* [Exercise requirements]: Go through the following data and transcribe exactly the stretch of lines from the one holding "Open More details" to the one holding "Task: Open the XYZ", both included.

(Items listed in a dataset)
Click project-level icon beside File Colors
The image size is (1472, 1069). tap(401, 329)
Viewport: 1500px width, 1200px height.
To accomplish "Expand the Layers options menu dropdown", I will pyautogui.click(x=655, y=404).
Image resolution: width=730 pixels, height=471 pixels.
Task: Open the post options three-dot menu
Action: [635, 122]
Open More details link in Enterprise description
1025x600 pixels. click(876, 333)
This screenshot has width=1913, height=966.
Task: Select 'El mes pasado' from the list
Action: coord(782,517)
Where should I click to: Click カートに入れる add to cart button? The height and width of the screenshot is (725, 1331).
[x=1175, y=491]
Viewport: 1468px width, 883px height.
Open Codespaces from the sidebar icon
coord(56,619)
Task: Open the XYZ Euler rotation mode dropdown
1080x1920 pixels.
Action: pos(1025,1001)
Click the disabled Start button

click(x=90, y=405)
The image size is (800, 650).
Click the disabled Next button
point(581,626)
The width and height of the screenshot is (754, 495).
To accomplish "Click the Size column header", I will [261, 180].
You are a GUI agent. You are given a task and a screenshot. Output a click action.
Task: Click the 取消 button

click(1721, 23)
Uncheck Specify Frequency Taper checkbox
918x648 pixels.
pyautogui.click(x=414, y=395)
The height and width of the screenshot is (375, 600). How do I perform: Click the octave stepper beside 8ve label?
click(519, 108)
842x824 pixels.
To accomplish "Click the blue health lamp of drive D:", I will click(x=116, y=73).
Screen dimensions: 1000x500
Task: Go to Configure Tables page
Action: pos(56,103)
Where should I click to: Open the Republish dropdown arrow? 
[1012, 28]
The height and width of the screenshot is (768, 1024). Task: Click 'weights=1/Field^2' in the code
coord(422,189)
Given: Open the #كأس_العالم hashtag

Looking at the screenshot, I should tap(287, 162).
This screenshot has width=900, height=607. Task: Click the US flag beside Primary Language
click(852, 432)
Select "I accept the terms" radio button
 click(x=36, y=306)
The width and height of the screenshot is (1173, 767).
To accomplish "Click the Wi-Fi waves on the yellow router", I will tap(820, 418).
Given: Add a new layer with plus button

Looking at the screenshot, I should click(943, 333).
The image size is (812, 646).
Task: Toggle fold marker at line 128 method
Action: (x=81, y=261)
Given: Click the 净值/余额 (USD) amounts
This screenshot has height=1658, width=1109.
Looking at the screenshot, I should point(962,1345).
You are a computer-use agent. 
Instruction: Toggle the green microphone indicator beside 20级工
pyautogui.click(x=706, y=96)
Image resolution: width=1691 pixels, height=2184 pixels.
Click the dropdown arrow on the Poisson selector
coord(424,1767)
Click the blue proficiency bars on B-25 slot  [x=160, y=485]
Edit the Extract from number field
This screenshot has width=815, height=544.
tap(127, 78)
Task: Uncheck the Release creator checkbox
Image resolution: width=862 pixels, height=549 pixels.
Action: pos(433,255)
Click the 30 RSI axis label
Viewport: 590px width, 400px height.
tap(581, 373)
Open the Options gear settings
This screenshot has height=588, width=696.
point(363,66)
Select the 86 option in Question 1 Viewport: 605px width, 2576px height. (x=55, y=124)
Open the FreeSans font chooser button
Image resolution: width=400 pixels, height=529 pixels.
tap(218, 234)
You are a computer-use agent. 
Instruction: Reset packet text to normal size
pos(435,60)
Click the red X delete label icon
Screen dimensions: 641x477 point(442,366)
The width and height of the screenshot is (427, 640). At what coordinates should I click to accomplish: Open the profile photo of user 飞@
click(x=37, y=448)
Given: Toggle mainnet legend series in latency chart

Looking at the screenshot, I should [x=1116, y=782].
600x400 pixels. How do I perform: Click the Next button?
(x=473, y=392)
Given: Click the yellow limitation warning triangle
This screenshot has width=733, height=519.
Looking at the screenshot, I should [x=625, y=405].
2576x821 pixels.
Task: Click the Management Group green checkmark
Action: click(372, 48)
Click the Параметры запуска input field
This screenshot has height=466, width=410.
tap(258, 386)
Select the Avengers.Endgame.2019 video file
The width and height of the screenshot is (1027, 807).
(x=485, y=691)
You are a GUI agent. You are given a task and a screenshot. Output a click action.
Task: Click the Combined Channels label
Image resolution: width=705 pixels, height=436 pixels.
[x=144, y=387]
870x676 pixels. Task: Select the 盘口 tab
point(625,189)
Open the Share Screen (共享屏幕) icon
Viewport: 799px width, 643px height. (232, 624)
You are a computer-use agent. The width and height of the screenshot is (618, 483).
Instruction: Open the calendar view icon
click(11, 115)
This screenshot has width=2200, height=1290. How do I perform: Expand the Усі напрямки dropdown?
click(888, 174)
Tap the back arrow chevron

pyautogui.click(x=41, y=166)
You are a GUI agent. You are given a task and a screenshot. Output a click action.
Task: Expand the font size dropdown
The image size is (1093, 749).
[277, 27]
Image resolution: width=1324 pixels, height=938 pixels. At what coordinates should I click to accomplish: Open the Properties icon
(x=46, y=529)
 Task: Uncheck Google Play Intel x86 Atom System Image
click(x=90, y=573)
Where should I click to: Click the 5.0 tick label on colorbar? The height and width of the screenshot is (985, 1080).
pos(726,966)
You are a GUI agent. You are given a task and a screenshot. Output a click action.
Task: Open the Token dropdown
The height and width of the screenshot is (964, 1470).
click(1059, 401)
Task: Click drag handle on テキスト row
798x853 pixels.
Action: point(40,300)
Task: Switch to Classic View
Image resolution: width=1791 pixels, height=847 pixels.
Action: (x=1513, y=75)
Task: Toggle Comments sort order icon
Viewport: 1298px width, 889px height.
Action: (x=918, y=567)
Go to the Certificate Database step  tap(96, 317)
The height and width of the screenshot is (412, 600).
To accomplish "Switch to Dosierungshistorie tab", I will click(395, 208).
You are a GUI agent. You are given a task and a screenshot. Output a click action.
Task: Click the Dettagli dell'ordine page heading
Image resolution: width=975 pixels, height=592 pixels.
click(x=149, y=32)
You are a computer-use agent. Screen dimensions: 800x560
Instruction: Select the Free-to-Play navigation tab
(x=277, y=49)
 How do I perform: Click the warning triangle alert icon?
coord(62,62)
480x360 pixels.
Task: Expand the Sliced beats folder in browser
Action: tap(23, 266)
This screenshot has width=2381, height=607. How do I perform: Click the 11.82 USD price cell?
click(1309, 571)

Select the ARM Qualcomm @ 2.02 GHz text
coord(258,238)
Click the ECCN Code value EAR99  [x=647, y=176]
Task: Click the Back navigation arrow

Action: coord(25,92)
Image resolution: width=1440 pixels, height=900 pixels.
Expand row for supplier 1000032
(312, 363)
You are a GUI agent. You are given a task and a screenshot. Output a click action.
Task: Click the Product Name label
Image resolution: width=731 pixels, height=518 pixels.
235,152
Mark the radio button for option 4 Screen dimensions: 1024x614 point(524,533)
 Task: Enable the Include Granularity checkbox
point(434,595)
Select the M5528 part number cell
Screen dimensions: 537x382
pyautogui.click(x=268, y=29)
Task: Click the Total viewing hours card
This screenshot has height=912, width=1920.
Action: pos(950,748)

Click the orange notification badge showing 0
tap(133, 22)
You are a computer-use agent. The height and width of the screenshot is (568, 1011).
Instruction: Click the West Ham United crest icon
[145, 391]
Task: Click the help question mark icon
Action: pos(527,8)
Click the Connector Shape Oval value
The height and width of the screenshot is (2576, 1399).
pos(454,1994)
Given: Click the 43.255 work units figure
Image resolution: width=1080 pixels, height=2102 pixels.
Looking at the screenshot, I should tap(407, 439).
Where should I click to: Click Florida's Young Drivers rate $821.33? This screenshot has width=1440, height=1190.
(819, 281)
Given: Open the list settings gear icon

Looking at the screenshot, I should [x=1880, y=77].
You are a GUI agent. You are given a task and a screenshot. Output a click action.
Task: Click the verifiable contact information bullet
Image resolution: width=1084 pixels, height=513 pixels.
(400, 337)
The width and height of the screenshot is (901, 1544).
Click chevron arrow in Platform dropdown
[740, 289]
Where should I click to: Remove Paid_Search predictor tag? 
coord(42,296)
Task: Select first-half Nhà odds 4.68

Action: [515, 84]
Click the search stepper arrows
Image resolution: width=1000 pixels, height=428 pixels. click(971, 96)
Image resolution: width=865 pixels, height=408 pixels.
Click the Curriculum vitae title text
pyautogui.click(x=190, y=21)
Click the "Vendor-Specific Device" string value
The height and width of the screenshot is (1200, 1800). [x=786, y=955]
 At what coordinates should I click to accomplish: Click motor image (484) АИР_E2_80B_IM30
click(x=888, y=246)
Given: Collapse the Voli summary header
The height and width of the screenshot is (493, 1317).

* [Solution to this problem]:
Open More details link in Enterprise description
1025x600 pixels. click(876, 333)
This screenshot has width=1913, height=966.
Task: Select 'El mes pasado' from the list
Action: coord(782,517)
Where should I click to: Click カートに入れる add to cart button? The height and width of the screenshot is (725, 1331).
[x=1175, y=491]
Viewport: 1468px width, 883px height.
Open Codespaces from the sidebar icon
coord(56,619)
Task: Open the XYZ Euler rotation mode dropdown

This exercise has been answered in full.